For a person of his time - even one who was a bishop - and of his geographical location, Augustine travelled a lot but did so with some reluctance, with little protection from bad weather, and with some degree of danger. Whenever he travelled, Augustine made a point of stopping at various towns and villages in the far reaches of his Diocese of Hippo. The journeys were long, hot and uncomfortable. Carts with springs were long in the future. He also detested sailing, perhaps suffering from seasickness. As well as his obligations to the local Church at Hippo, Augustine accepted that he also had a commitment to the broader Church.
When he was called to make a journey for this purpose, he explained to his people, "I beg you in the name of Christ not to let yourselves be cast down by my bodily absence... Your charity knows that I have never absented myself from your midst because of any selfish whim, but only because of the call of duty. That call has often obliged other of my holy brother bishops to face hardship on the sea and overseas.
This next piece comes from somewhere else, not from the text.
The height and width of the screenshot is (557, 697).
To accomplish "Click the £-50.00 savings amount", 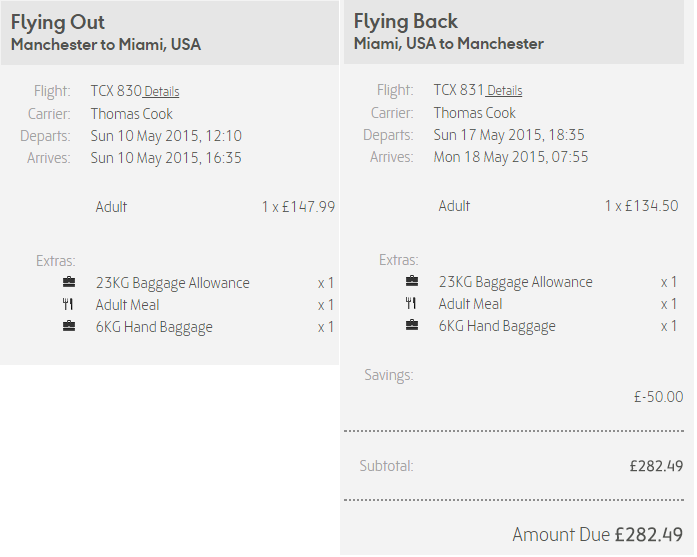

I have always had to abstain from such journeys not because of any evil disposition of my soul; but because of my ill health." (Letter 122, 1)
His only journey beyond Africa happened when he was almost 30 years old in the autumn of 383 AD. Augustine took a ship across the Mediterranean Sea from Carthage to Rome, and was away from North Africa for the next five years, living successively at Rome, Milan, Cassiciacum, Ostia, and at Rome once again between the years 383 and 388, while he advanced in age from 32 years to 37 years. In 388 he returned to North Africa to the town of his early education, Thagaste. He stayed there for just over two years, until the celebrated occasion when he visited a friend in Hippo and was prevailed upon by the local people to accept priesthood. From then onwards, Augustine was based in Hippo, as a priest in 391, as an assistant bishop in 395, and as Bishop of Hippo in 396; that was his residence until he died there at the age of 74 years in 430.
Once he became Bishop of Hippo, Augustine had to attend bishops' conferences. Many of these conferences were held in Carthage, which easily was the most frequent destination of the journeys of Augustine. The horse was a means of transport for rich people and military officers, but Augustine regarded this expensive means of transport as inappropriate for clergy and for those professing evangelical poverty. Augustine was satisfied to use a mule or ass, but more often seemed to avail of the rheda, a four-wheeled wagon for long-distance transport. Hauled by eight mules in summer and ten in winter, it allowed passengers to sit uncomfortably along its sides as it carried the passengers' luggage.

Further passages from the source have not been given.